__Given text__.

--*--

Township trustees refuse medical plaza expansion



The plans called for a fourth medical office near an ambulatory surgery center.
HOWLAND -- Township trustees shot down the planned expansion of a medical plaza on Niles-Cortland Road, leaving the property owner pondering an appeal to the courts.
Trustees followed the advice of both the township zoning commission and the Trumbull County Planning Commission in refusing to rezone 10 acres of residential property owned by L3 Group Ltd. for commercial use.
The land is adjacent to three medical buildings built by L3 in 1999 and 1998, and also to St. Joseph Health Center's ambulatory surgery center. The company had plans to build a fourth, 10,000-square-foot medical office building on the property.
"We had 25,000 square feet rented as soon as it was available," said Dennis Lewis Jr., owner of L3. "We feel the demand is there."
Interference: The land also is adjacent to the 113-acre estate of real estate developer Brian Ross, who testified at an earlier hearing that lights from the parking lot already interfered with his view.

--*--

__Recorded data__.
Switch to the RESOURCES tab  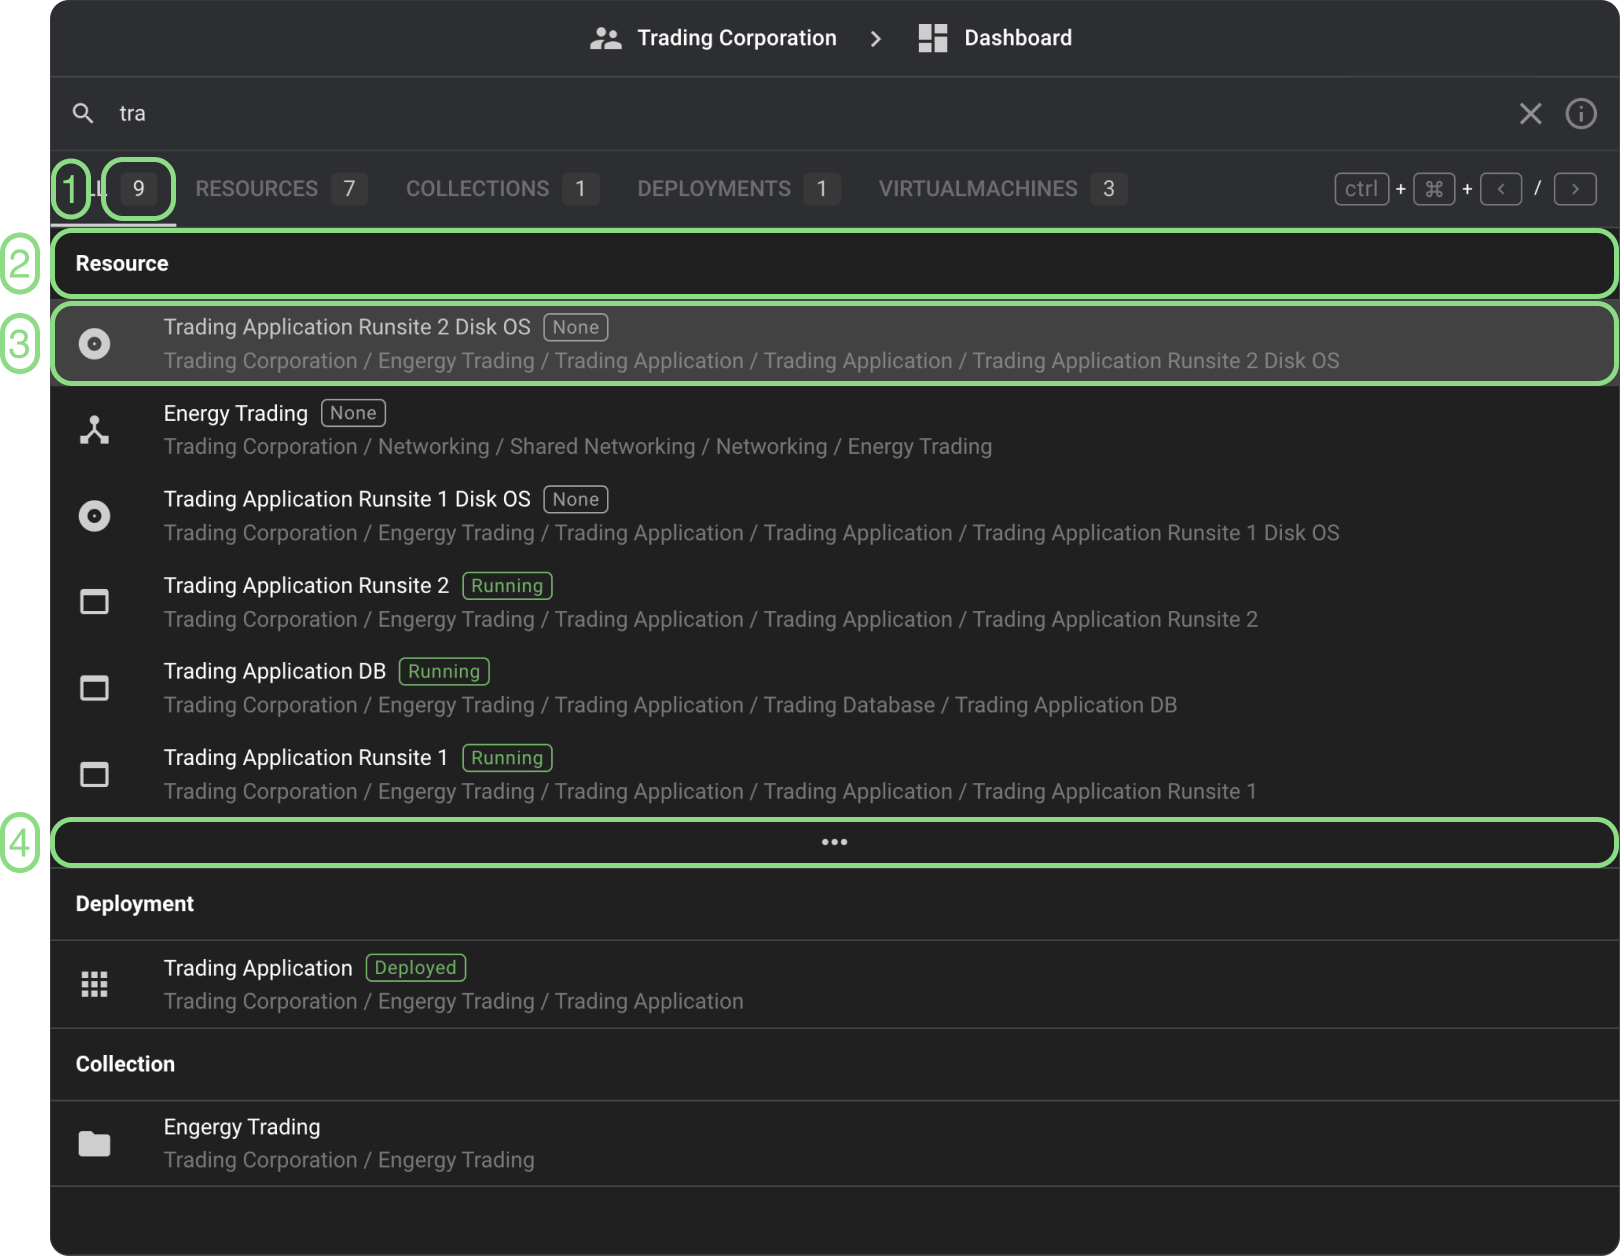[256, 189]
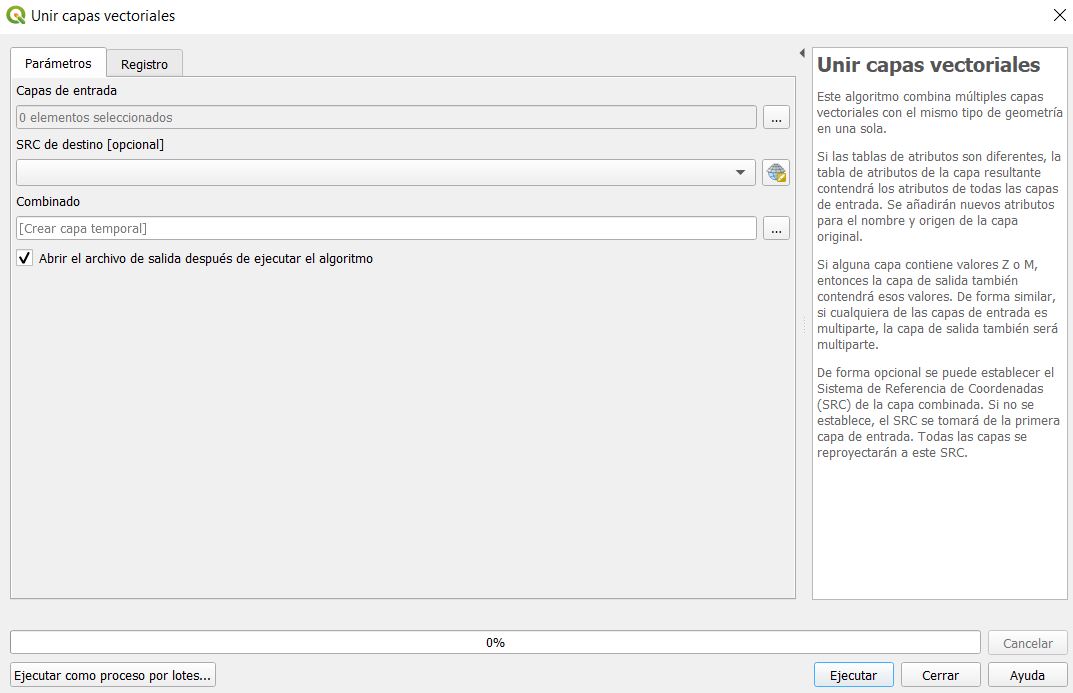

--*--

__Task requirements__.
1. Answer these from the article about the medical plaza expansion:
(a) How many acres of residential property did L3 Group Ltd. want rezoned for commercial use?
(b) How large was the planned fourth medical office building?
(c) According to Brian Ross's testimony, what interfered with his view?
2. List every size in square feet or acres that the medical plaza article gives.
3. Write the next few paragraphs of the medical plaza article, picking up after its final sentence.

__Answer list__.
1.
(a) 10 acres.
(b) 10,000 square feet.
(c) Lights from the parking lot.

2.
- 10 acres (the residential property L3 wanted rezoned)
- 10,000 square feet (the planned fourth medical office building)
- 25,000 square feet (the space rented as soon as it was available)
- 113 acres (Brian Ross's estate)

3.
An attorney for Ross, Frank Bodor, told trustees that rezoning the one area would be tantamount to "spot zoning," a practice which courts have ruled against.
Tom Nader, lawyer for L3, argued that trustees would deprive his client of the use of his property, making it nothing but a "free buffer" for nearby residential properties by not rezoning it.
"You have landlocked residential, no more than 10 acres total, with no access to a viable street," he said. "There is no use at all" except commercial, he added.
Nader called the trustees' decision not to rezone the property "unconstitutional and unlawful" and said that he would discuss with his client appealing it through the courts.